= WHAT THE TASK ASKS =
Repeat exactly the stretch of lines that starts with the one containing "The image size is (225, 170)." and ends with the last line of the material. Leave out pictures.

= TASK INPUTS =
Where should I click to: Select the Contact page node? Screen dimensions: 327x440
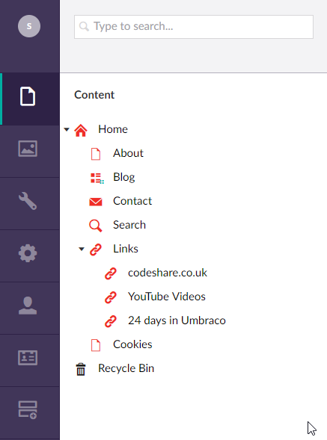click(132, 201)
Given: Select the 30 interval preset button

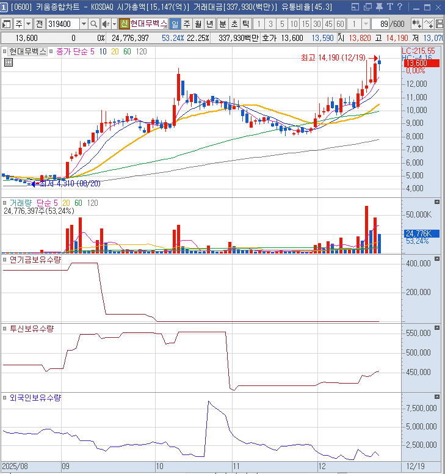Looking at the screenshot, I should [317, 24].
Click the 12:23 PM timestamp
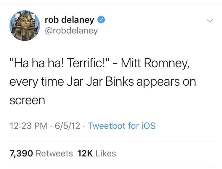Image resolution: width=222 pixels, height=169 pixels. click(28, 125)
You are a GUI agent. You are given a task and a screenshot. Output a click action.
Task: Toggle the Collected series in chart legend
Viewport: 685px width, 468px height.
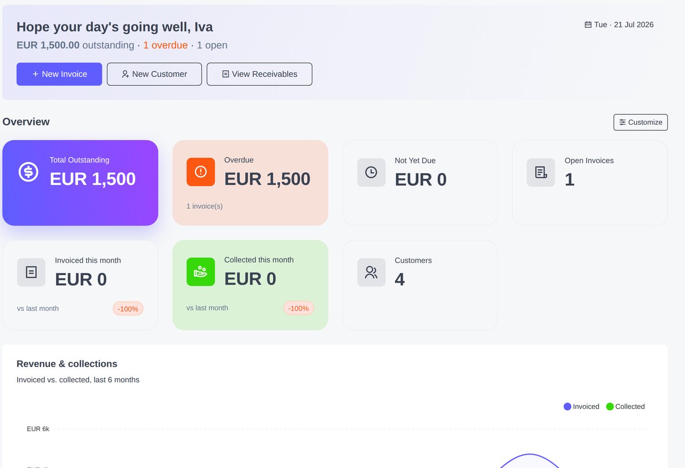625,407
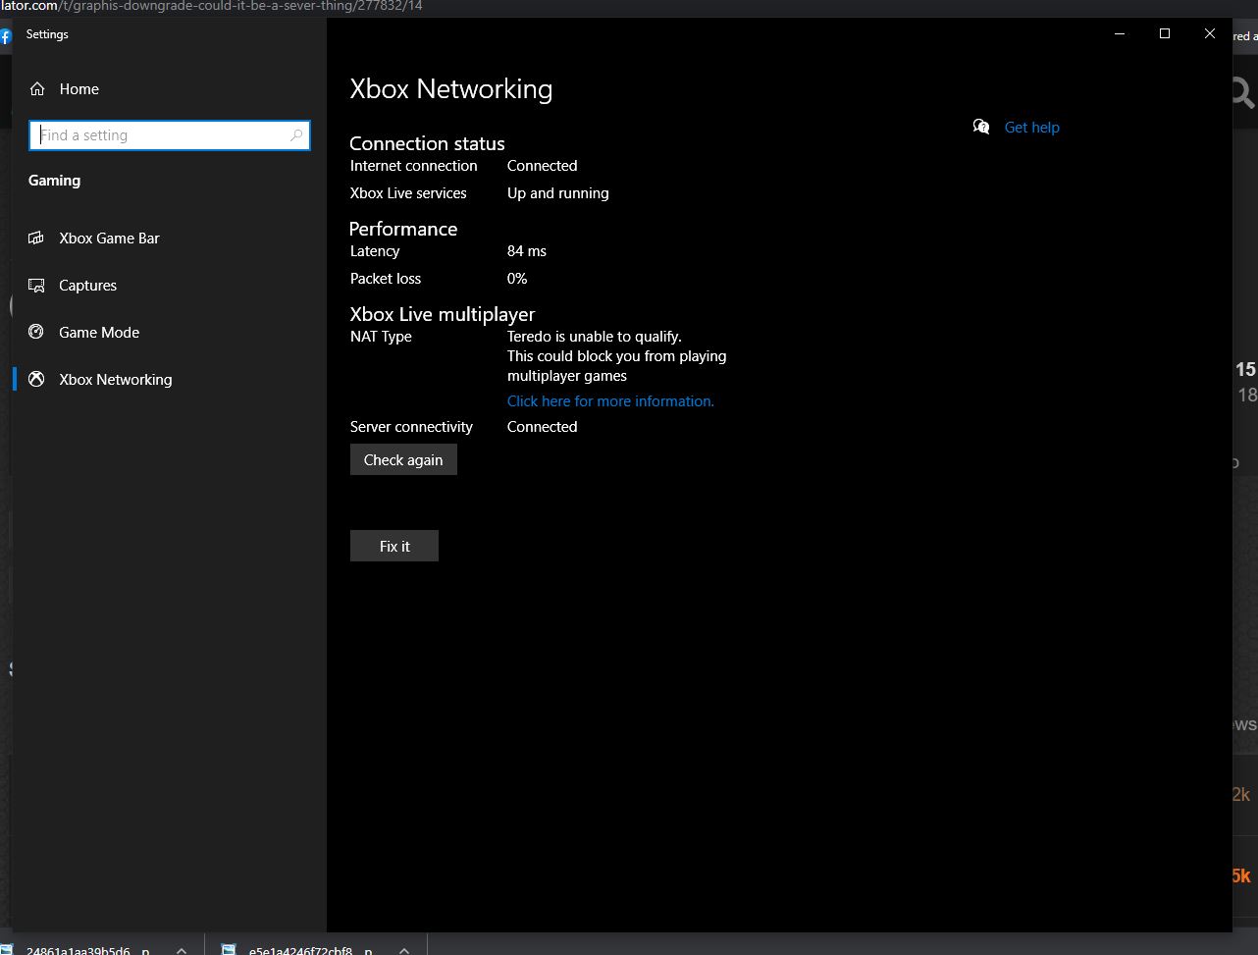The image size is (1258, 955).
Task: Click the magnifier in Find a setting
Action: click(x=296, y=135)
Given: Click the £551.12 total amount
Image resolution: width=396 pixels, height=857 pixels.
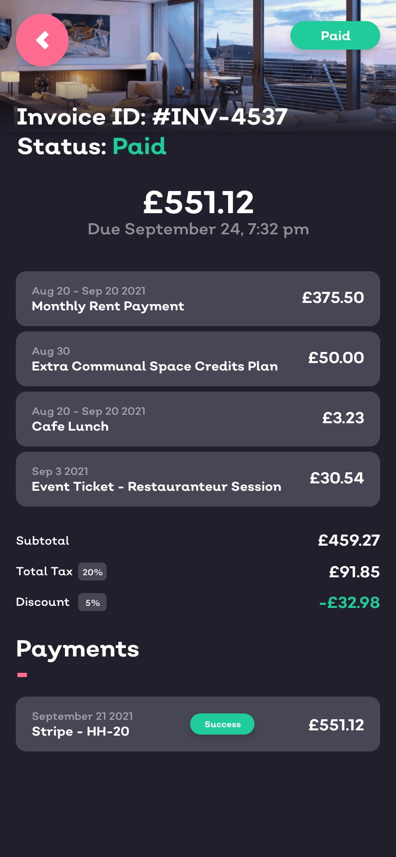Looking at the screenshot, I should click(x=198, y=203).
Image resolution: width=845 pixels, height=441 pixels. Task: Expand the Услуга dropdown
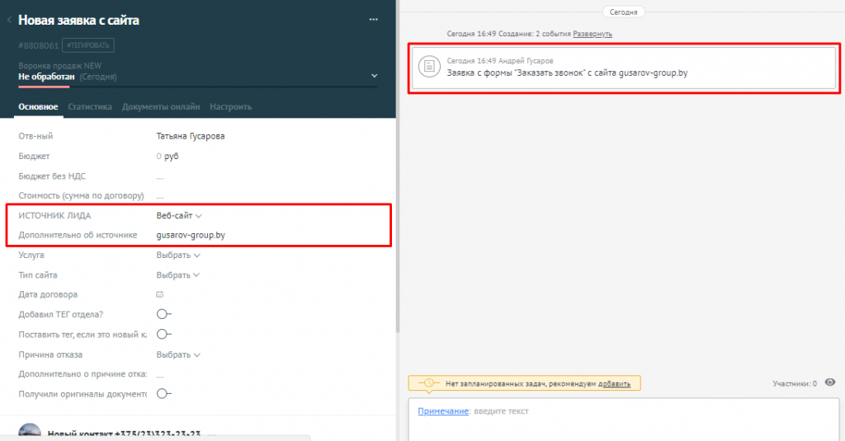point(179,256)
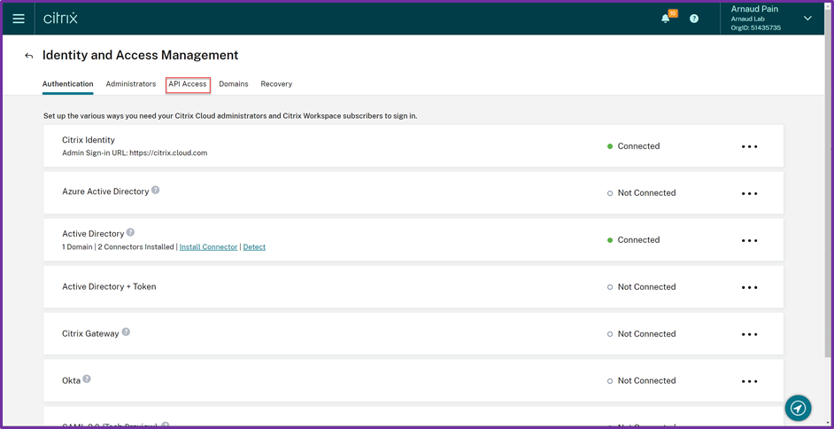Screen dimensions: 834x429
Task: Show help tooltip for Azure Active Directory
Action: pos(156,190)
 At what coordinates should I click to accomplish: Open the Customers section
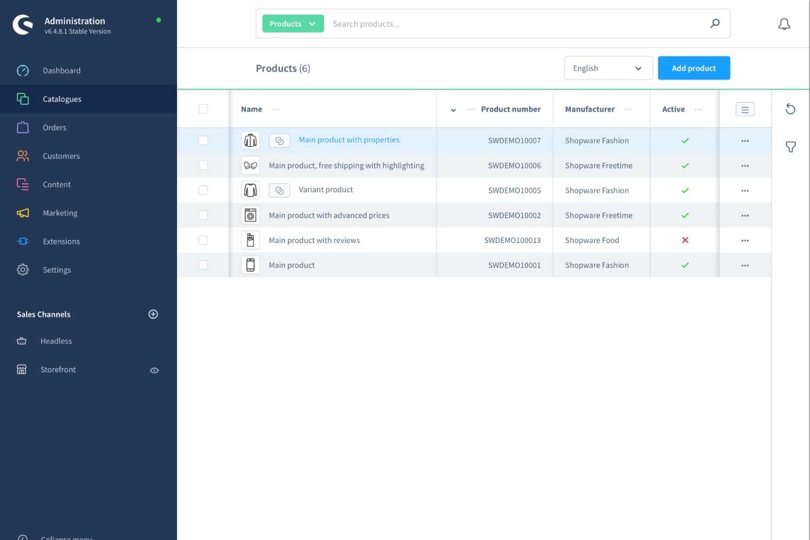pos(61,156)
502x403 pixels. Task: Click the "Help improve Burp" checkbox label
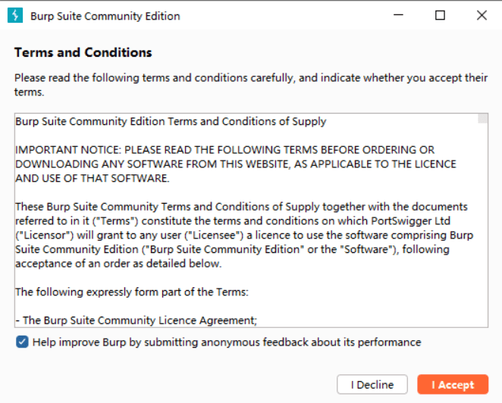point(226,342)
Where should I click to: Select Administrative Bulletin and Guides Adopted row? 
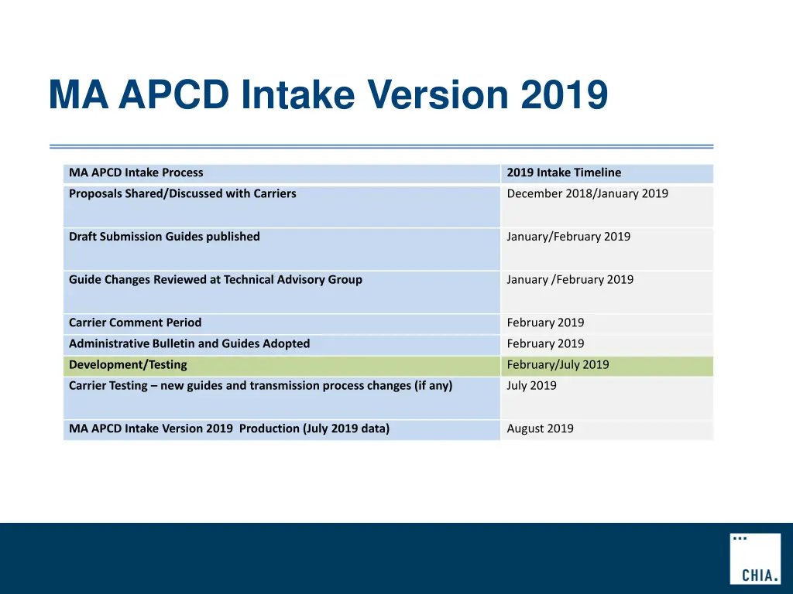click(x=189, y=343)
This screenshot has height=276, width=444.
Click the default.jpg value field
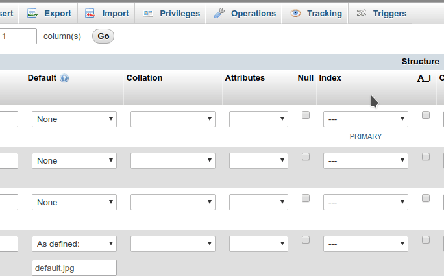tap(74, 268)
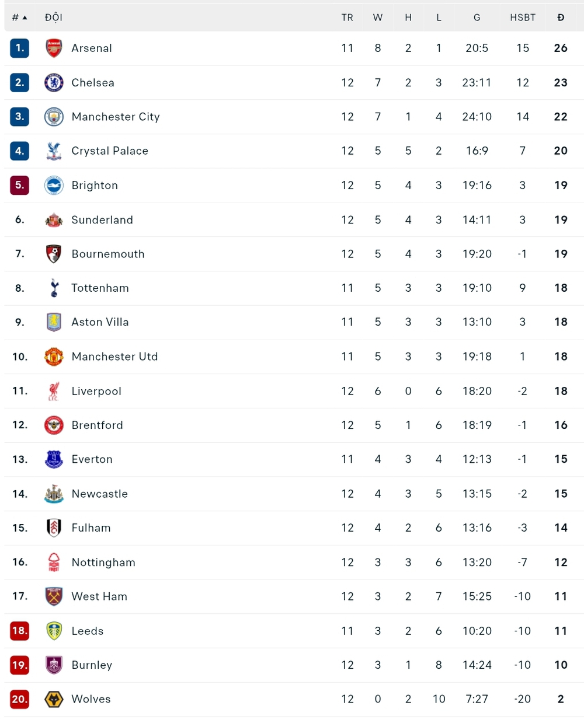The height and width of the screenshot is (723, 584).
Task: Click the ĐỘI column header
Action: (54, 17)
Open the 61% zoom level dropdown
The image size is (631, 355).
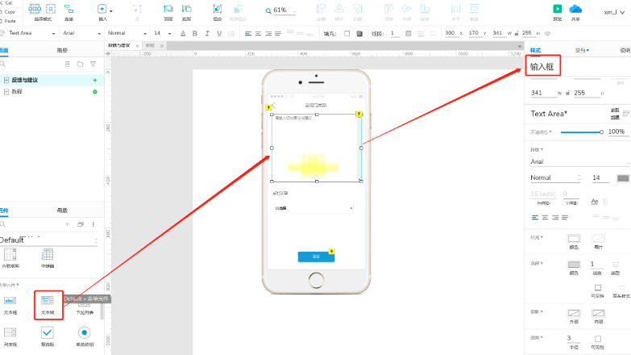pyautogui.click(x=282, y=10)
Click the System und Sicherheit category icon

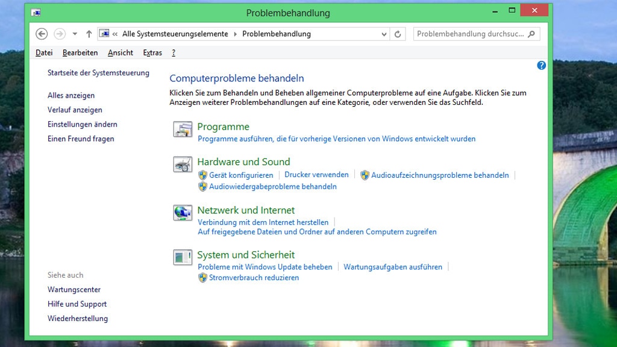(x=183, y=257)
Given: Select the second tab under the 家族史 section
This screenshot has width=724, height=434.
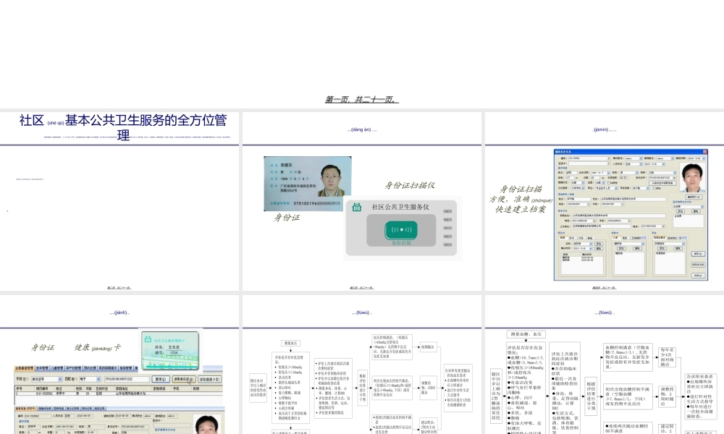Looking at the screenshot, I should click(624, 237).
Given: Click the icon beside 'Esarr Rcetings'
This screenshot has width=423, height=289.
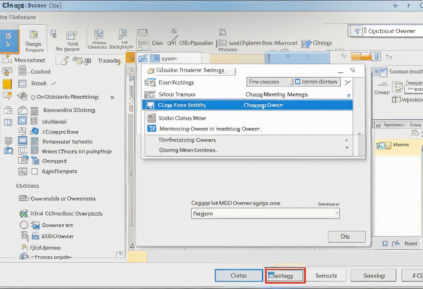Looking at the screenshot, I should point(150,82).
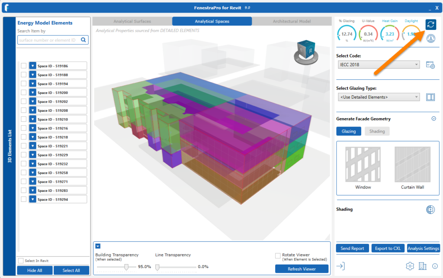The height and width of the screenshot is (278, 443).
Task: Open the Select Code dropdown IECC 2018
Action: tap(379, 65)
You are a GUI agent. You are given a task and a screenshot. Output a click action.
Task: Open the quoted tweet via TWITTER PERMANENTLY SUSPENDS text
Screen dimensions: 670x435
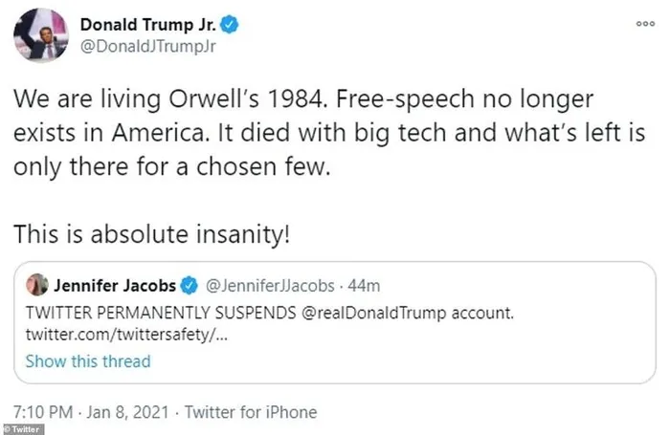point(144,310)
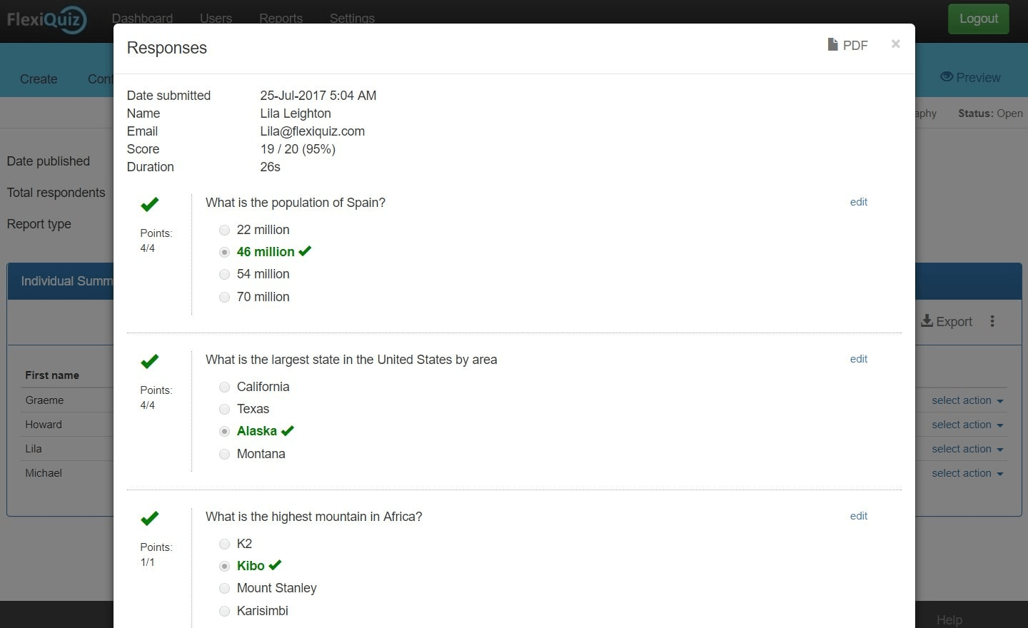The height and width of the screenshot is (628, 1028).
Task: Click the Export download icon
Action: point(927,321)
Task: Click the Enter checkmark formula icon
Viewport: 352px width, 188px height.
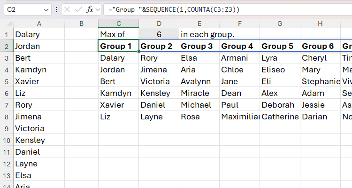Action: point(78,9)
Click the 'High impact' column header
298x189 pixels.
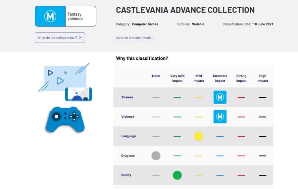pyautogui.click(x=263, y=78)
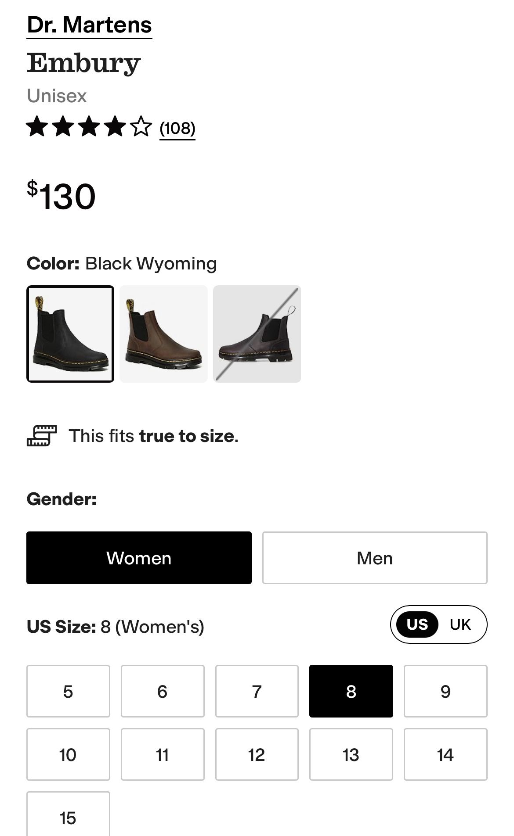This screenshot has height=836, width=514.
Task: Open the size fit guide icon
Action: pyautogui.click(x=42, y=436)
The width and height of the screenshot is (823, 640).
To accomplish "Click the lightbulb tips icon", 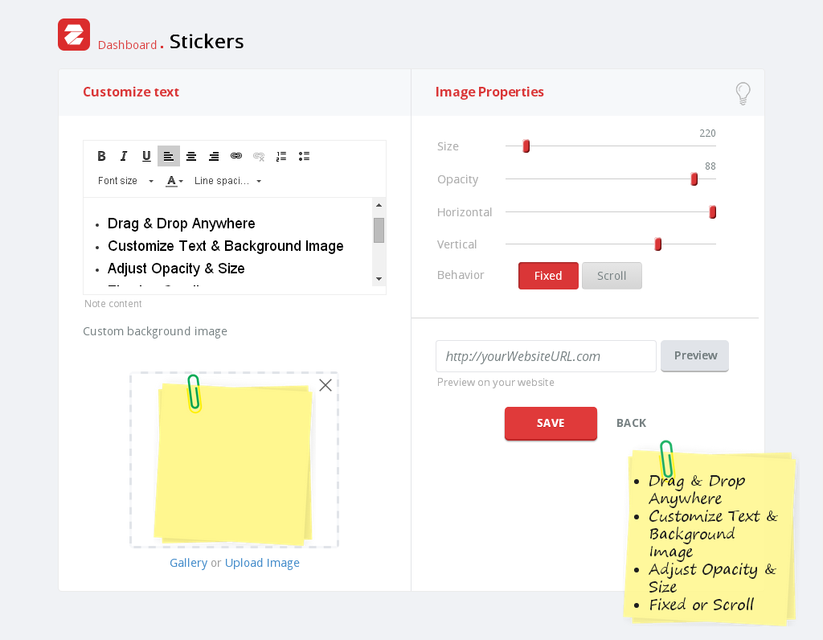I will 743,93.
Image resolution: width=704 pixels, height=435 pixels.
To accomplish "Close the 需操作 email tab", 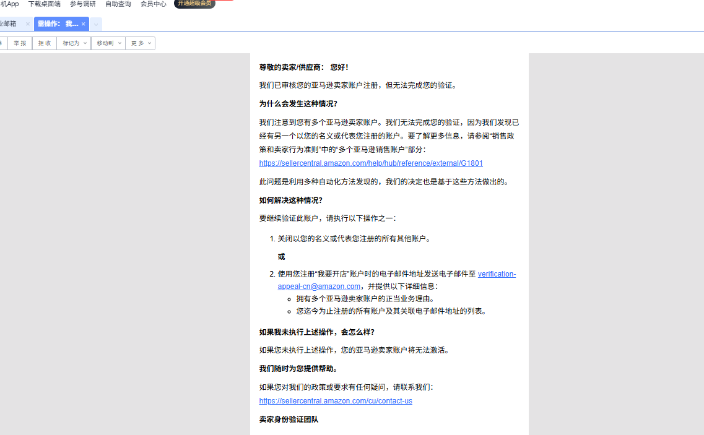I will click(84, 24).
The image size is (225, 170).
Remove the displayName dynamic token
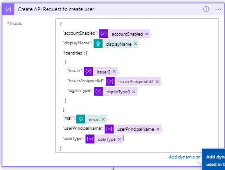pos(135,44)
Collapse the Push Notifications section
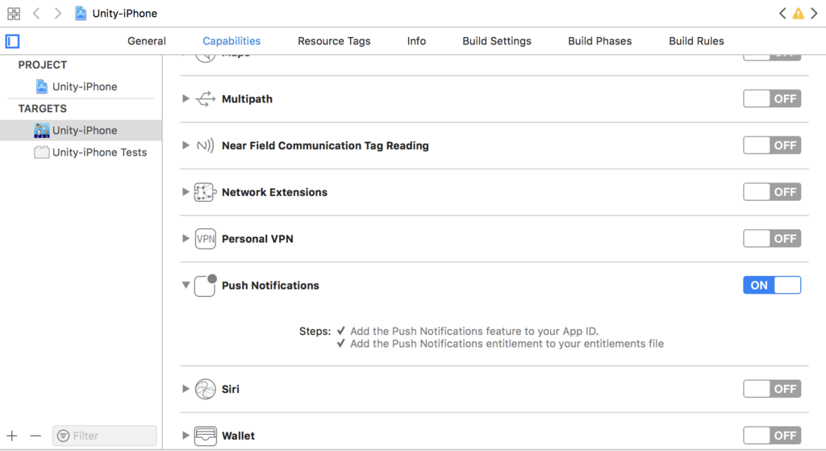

= RESULT =
The image size is (225, 170).
Remove the displayName dynamic token
pos(135,44)
Collapse the Push Notifications section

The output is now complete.